I'm not sure I follow you on this one. I have one basic need: to convert a hash to a query string. Are you saying that I should have two functions to build one query string? That doesn't strike me as an optimal programming solution. Currently, the hash looks something like this:
my %hash = ( name => 'Ovid',
color => [ 'red', 'blue' ],
COBOL => 'sucks' );
That's fed to the routine that creates the query string and everybody's happy. What you're suggesting seems to imply that I should break the hash in two and feed them in separately, or send them to different functions. That seems less efficient. Is there a benefit to approaching it that way, or did I misunderstand your response?
Cheers,
Ovid
Update: Hmm... it occurs to me that I could have made *all* values into array refs. The code would be smaller and easier to follow.
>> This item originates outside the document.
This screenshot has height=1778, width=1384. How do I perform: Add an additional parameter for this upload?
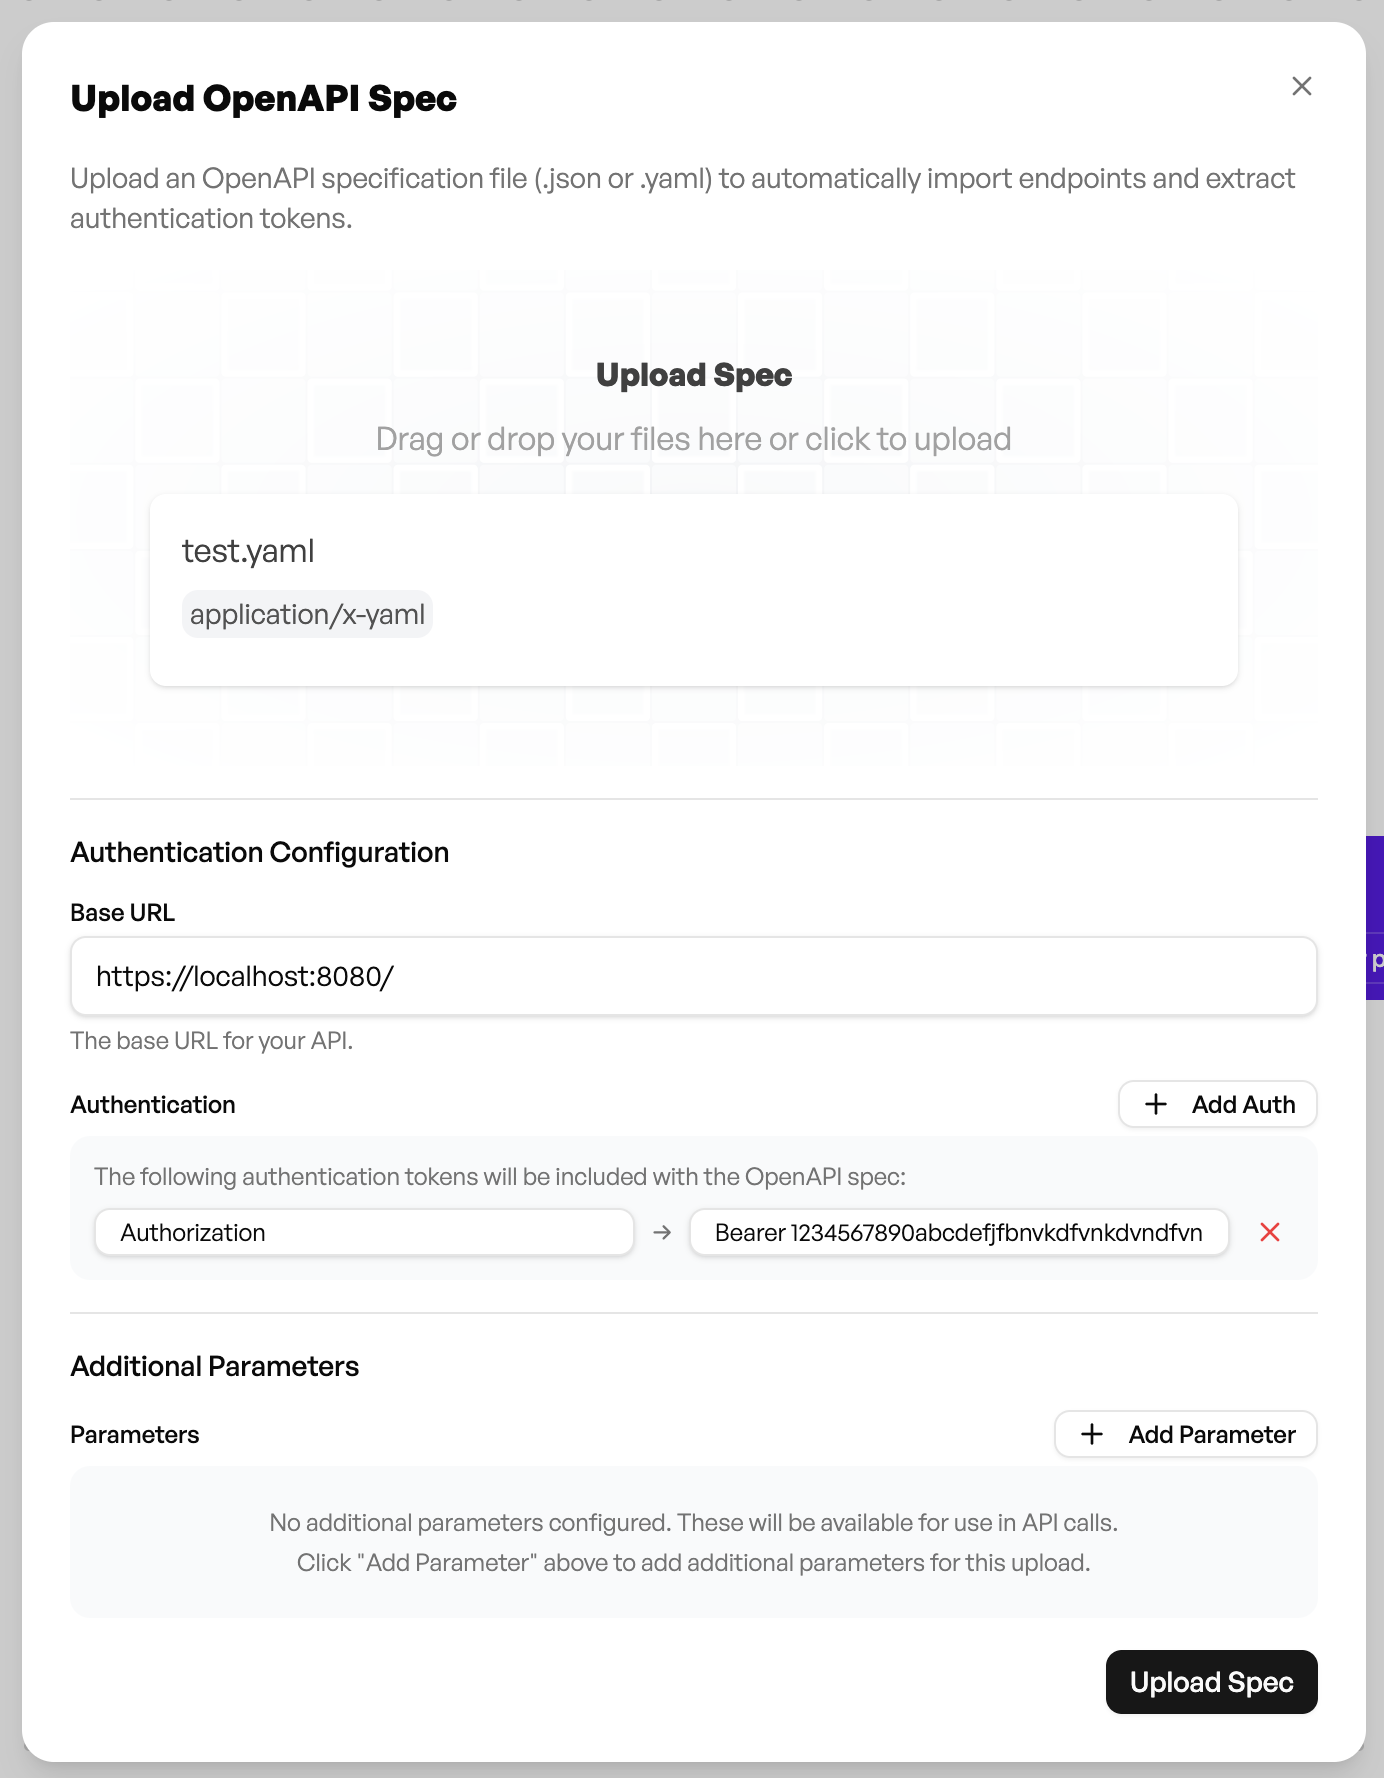coord(1185,1434)
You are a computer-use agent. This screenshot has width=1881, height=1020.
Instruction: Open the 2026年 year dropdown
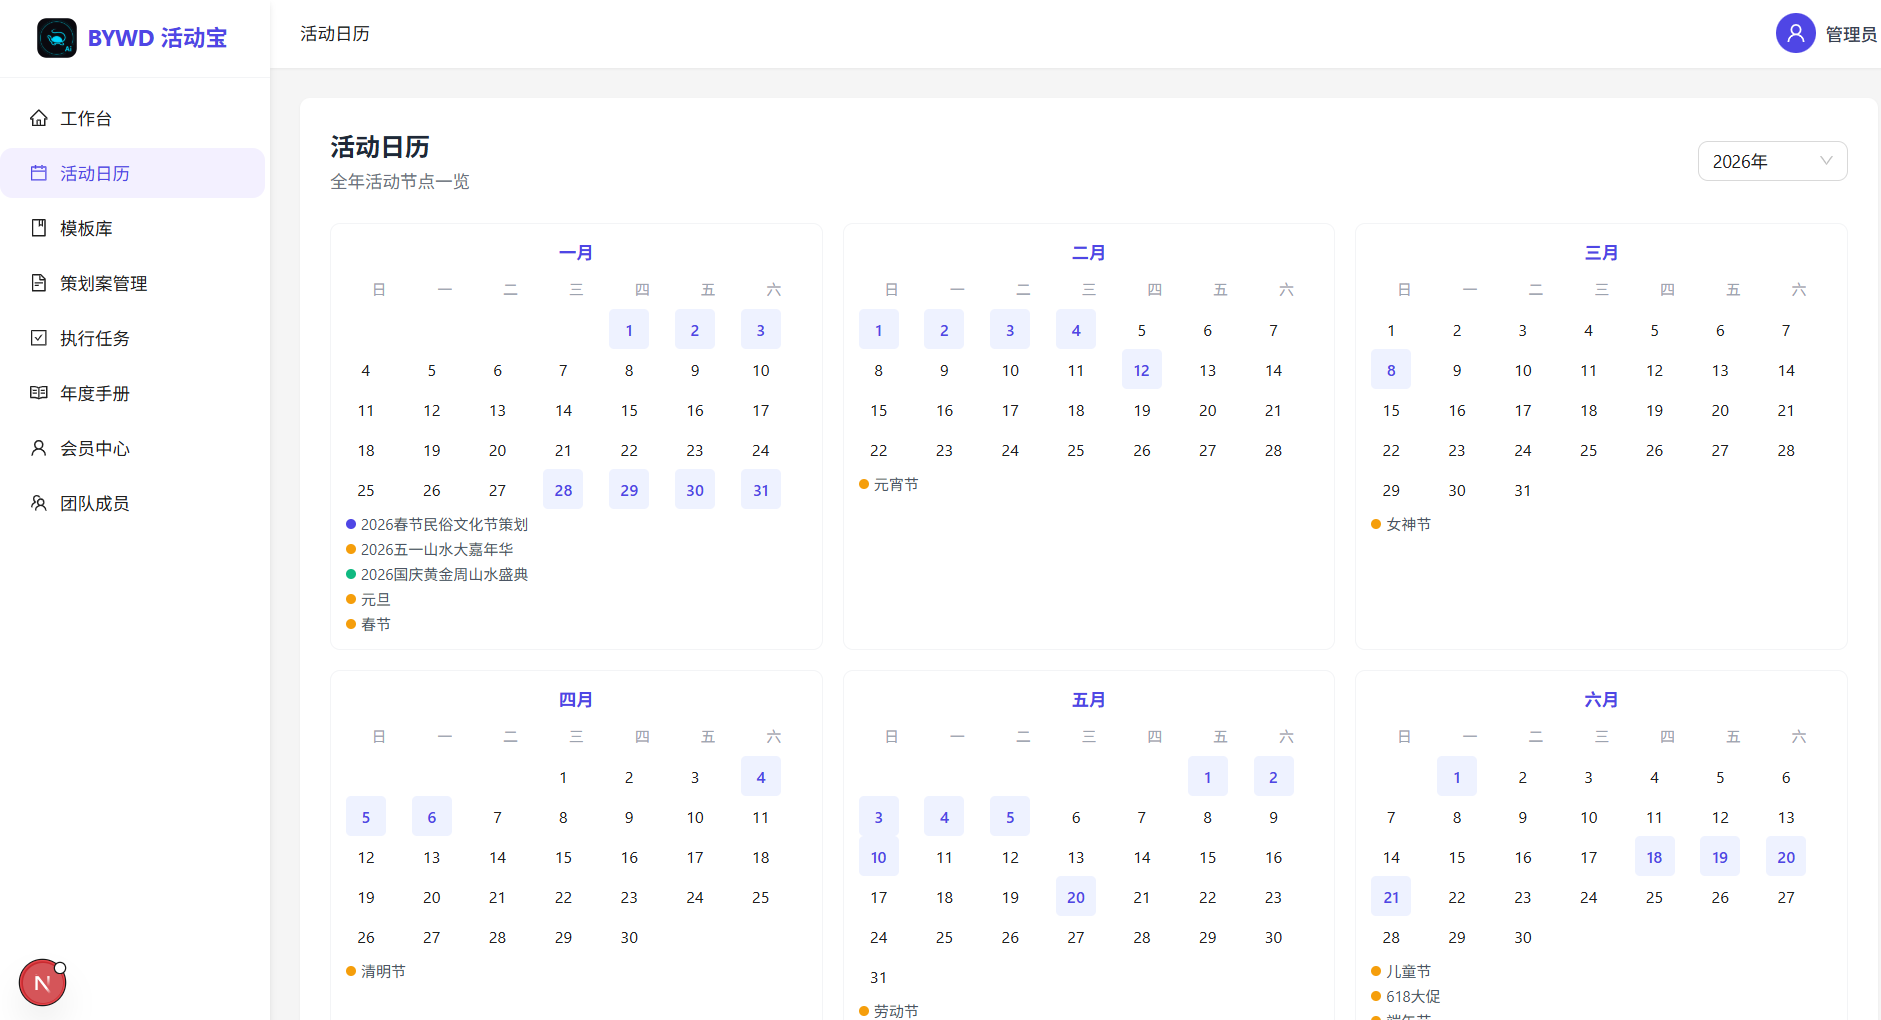pyautogui.click(x=1772, y=161)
The while{} loops becomes this:
while (($key, $value) = each %data) {
$key = uri_escape( $key, $cgi_chars );
foreach ( @$value ) {
my $array_value = uri_escape( $_, $cgi_chars );
$query_string .= "$key=$array_value&";
}
}
Saved about six lines of code and made it cleaner, to boot. Damn. merlyn strikes again!
So here's the interesting question: is it coincidence that I was able to improve this subroutine and eliminate the ref, or is seeing a ref in code generally indicative of a poor algorithm that bears further investigation? Here's another question: is that last sentence pompous enough for you?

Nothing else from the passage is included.